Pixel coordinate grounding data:
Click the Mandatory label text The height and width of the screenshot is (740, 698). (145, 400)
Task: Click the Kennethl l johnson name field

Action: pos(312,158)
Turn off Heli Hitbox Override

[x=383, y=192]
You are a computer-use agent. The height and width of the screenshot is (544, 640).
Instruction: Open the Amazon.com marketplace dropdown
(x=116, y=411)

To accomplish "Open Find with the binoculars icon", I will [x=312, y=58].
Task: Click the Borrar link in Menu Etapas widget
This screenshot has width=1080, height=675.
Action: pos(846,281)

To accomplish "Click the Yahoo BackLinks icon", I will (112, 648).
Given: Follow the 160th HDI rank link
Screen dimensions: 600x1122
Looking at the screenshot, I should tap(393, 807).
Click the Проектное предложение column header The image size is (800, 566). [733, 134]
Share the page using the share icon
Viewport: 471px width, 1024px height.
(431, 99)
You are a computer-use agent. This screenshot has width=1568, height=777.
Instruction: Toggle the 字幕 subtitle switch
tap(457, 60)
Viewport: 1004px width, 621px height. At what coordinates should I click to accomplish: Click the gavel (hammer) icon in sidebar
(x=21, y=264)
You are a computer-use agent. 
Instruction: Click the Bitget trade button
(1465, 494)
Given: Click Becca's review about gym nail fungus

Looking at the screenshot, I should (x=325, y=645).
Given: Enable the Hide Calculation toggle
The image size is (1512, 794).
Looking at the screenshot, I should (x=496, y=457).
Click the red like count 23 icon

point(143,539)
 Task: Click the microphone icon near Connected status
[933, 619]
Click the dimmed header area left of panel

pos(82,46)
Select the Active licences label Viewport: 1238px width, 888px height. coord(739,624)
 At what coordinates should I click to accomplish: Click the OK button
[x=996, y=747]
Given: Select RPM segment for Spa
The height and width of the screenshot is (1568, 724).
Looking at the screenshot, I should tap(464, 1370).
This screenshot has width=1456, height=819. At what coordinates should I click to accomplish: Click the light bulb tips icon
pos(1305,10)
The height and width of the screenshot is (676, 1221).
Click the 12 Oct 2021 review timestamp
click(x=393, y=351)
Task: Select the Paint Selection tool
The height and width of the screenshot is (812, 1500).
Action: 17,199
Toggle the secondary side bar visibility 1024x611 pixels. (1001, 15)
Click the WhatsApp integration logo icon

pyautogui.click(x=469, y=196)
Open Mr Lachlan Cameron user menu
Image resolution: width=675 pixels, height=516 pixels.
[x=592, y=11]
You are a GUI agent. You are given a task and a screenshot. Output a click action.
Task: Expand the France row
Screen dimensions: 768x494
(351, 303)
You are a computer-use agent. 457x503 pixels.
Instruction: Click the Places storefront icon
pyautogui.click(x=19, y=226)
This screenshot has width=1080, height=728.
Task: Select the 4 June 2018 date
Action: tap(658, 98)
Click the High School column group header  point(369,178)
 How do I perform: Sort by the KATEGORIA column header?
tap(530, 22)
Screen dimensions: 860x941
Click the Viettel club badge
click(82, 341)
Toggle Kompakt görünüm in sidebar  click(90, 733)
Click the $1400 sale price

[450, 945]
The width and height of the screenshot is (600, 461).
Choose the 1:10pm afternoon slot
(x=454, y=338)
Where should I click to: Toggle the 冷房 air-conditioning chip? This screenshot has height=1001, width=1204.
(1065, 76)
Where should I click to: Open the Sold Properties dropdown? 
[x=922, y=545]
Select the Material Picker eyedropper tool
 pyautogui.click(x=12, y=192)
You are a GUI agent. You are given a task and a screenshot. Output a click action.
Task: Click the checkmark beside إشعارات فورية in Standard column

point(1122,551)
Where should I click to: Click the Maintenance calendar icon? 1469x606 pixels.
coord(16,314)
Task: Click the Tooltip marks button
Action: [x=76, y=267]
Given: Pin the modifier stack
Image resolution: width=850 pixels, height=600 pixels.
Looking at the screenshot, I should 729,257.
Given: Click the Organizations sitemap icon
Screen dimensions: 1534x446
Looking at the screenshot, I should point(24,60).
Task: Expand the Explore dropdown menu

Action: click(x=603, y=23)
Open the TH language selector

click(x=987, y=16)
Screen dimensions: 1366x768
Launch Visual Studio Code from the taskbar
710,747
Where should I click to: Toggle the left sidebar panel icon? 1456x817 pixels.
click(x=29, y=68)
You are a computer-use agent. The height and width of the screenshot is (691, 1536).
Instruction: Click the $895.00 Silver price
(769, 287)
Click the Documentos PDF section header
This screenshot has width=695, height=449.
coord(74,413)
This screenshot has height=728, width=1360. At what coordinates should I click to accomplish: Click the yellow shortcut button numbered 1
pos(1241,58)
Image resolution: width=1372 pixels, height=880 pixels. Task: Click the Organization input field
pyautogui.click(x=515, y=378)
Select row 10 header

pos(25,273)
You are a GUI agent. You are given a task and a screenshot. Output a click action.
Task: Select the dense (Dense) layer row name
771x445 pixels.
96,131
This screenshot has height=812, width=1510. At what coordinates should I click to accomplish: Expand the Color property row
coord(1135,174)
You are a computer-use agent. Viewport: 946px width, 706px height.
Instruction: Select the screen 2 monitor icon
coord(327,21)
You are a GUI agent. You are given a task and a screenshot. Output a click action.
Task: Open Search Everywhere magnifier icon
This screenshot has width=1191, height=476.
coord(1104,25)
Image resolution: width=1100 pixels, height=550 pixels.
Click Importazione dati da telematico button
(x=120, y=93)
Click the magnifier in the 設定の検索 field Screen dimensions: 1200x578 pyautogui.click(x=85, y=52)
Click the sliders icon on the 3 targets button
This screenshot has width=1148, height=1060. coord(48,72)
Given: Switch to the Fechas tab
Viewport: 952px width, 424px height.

Description of the task: Recopy all of the records verbatim.

Response to this exercise:
Click the Mandatory label text The height and width of the screenshot is (740, 698). (145, 400)
Task: Click the Kennethl l johnson name field

Action: pos(312,158)
Turn off Heli Hitbox Override

[x=383, y=192]
You are a computer-use agent. The height and width of the screenshot is (544, 640).
Instruction: Open the Amazon.com marketplace dropdown
(x=116, y=411)

To accomplish "Open Find with the binoculars icon", I will [x=312, y=58].
Task: Click the Borrar link in Menu Etapas widget
This screenshot has width=1080, height=675.
Action: pos(846,281)

To accomplish "Click the Yahoo BackLinks icon", I will (112, 648).
Given: Follow the 160th HDI rank link
Screen dimensions: 600x1122
Looking at the screenshot, I should tap(393, 807).
Click the Проектное предложение column header The image size is (800, 566). [733, 134]
Share the page using the share icon
Viewport: 471px width, 1024px height.
(431, 99)
You are a computer-use agent. This screenshot has width=1568, height=777.
Instruction: Toggle the 字幕 subtitle switch
tap(457, 60)
Viewport: 1004px width, 621px height. At what coordinates should I click to accomplish: Click the gavel (hammer) icon in sidebar
(x=21, y=264)
You are a computer-use agent. 
Instruction: Click the Bitget trade button
(1465, 494)
Given: Click Becca's review about gym nail fungus

Looking at the screenshot, I should (x=325, y=645).
Given: Enable the Hide Calculation toggle
The image size is (1512, 794).
Looking at the screenshot, I should (x=496, y=457).
Click the red like count 23 icon

point(143,539)
 Task: Click the microphone icon near Connected status
[933, 619]
Click the dimmed header area left of panel

pos(82,46)
Select the Active licences label Viewport: 1238px width, 888px height. coord(739,624)
 At what coordinates should I click to accomplish: Click the OK button
[x=996, y=747]
Given: Select RPM segment for Spa
The height and width of the screenshot is (1568, 724).
Looking at the screenshot, I should tap(464, 1370).
This screenshot has width=1456, height=819. At what coordinates should I click to accomplish: Click the light bulb tips icon
pos(1305,10)
The height and width of the screenshot is (676, 1221).
Click the 12 Oct 2021 review timestamp
click(x=393, y=351)
Task: Select the Paint Selection tool
The height and width of the screenshot is (812, 1500).
Action: 17,199
Toggle the secondary side bar visibility 1024x611 pixels. (1001, 15)
Click the WhatsApp integration logo icon

pyautogui.click(x=469, y=196)
Open Mr Lachlan Cameron user menu
Image resolution: width=675 pixels, height=516 pixels.
[x=592, y=11]
You are a GUI agent. You are given a task and a screenshot. Output a click action.
Task: Expand the France row
Screen dimensions: 768x494
(351, 303)
You are a computer-use agent. 457x503 pixels.
Instruction: Click the Places storefront icon
pyautogui.click(x=19, y=226)
This screenshot has width=1080, height=728.
Task: Select the 4 June 2018 date
Action: tap(658, 98)
Click the High School column group header  point(369,178)
 How do I perform: Sort by the KATEGORIA column header?
tap(530, 22)
Screen dimensions: 860x941
Click the Viettel club badge
click(82, 341)
Toggle Kompakt görünüm in sidebar  click(90, 733)
Click the $1400 sale price

[450, 945]
The width and height of the screenshot is (600, 461).
Choose the 1:10pm afternoon slot
(x=454, y=338)
Where should I click to: Toggle the 冷房 air-conditioning chip? This screenshot has height=1001, width=1204.
(1065, 76)
Where should I click to: Open the Sold Properties dropdown? 
[x=922, y=545]
Select the Material Picker eyedropper tool
 pyautogui.click(x=12, y=192)
You are a GUI agent. You are given a task and a screenshot. Output a click action.
Task: Click the checkmark beside إشعارات فورية in Standard column

point(1122,551)
Where should I click to: Click the Maintenance calendar icon? 1469x606 pixels.
coord(16,314)
Task: Click the Tooltip marks button
Action: [x=76, y=267]
Given: Pin the modifier stack
Image resolution: width=850 pixels, height=600 pixels.
Looking at the screenshot, I should 729,257.
Given: Click the Organizations sitemap icon
Screen dimensions: 1534x446
Looking at the screenshot, I should point(24,60).
Task: Expand the Explore dropdown menu

Action: click(x=603, y=23)
Open the TH language selector

click(x=987, y=16)
Screen dimensions: 1366x768
Launch Visual Studio Code from the taskbar
710,747
Where should I click to: Toggle the left sidebar panel icon? 1456x817 pixels.
click(x=29, y=68)
You are a computer-use agent. The height and width of the screenshot is (691, 1536).
Instruction: Click the $895.00 Silver price
(769, 287)
Click the Documentos PDF section header
This screenshot has width=695, height=449.
coord(74,413)
This screenshot has height=728, width=1360. At what coordinates should I click to accomplish: Click the yellow shortcut button numbered 1
pos(1241,58)
Image resolution: width=1372 pixels, height=880 pixels. Task: Click the Organization input field
pyautogui.click(x=515, y=378)
Select row 10 header

pos(25,273)
You are a GUI agent. You are given a task and a screenshot. Output a click action.
Task: Select the dense (Dense) layer row name
771x445 pixels.
96,131
This screenshot has height=812, width=1510. At what coordinates should I click to accomplish: Expand the Color property row
coord(1135,174)
You are a computer-use agent. Viewport: 946px width, 706px height.
Instruction: Select the screen 2 monitor icon
coord(327,21)
You are a GUI agent. You are given a task and a screenshot. Output a click action.
Task: Open Search Everywhere magnifier icon
This screenshot has width=1191, height=476.
coord(1104,25)
Image resolution: width=1100 pixels, height=550 pixels.
Click Importazione dati da telematico button
(x=120, y=93)
Click the magnifier in the 設定の検索 field Screen dimensions: 1200x578 pyautogui.click(x=85, y=52)
Click the sliders icon on the 3 targets button
This screenshot has width=1148, height=1060. coord(48,72)
Given: Switch to the Fechas tab
Viewport: 952px width, 424px height.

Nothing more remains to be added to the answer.